ICON Blockchain Node Monitoring

Business case idea

This project aims to monitor ICON Blockchain node metrics and building alarms to respond to different events so that node operators recieve notifications when certain health checks fail, thereby alerting when problems occur. This is essential if node operators should ever want to leave their desk.

Challenges

Right now there is no consensus on what the best monitoring tool we should use (ie Prometheus vs TICK stack). The fellow will first have to pick a technology and determine the cheapest way to run that configuraration on a VM. Then the whole configuration needs to be made immutable such that nodes are bootstrapped with the proper configuration files. This should take little time once the fellow is oriented.

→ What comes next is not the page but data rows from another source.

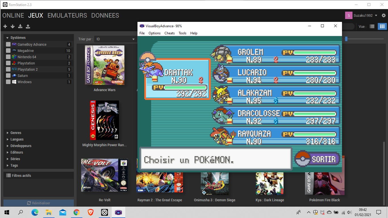The width and height of the screenshot is (388, 218).
Task: Open RomStation settings gear
Action: point(383,15)
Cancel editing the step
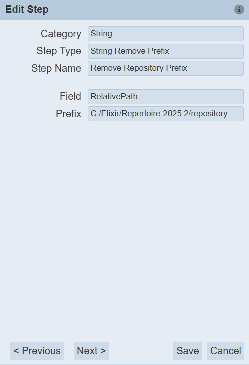Viewport: 249px width, 365px height. coord(225,351)
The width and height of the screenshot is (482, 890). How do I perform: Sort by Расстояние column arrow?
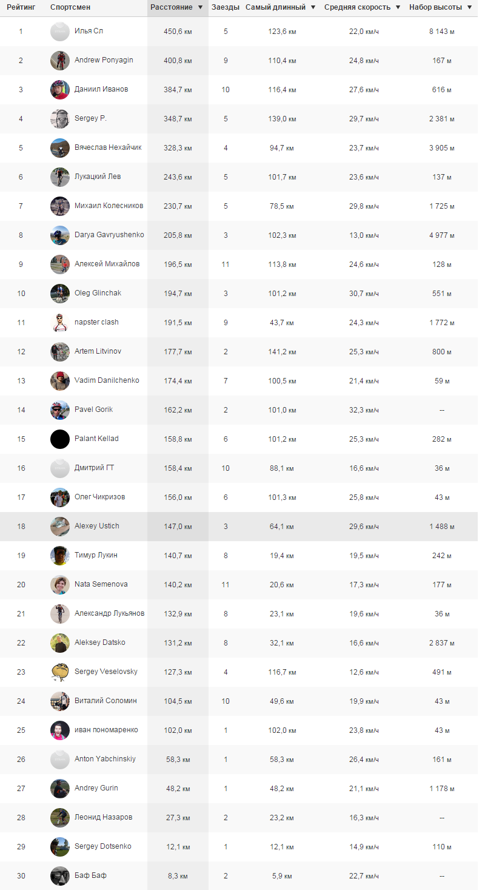click(x=200, y=8)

The main challenge is going to be in setting up alarms that send emails, slack notifications, and text messages when various health checks fail. The fellow will then be wise to write tests that validate the different notifications which will be the main proof that the project was a success. When the fellow reaches this point, the E2E testing project (if it is taken up), will be providing interesting simulations that will be a great demonstration of the tool in action.

Tools

  • prometheus / influxdb

  • grafana / telegraf

  • terraform

  • CI tooling for tests

Success Metrics

  • Alarms triggered when health metrics fail

  • Immutable deployment in terraform

Difficulty

  • 2/5

    • For the basic setup

  • 3/5

    • For simple notifications

  • 4/5

    • For fully tested notifications in CI

  • 5/5

    • For integrations with identity management we want to restrict access to everything based on an authenticated identity and authorization provided via RBAC. This will make things harder.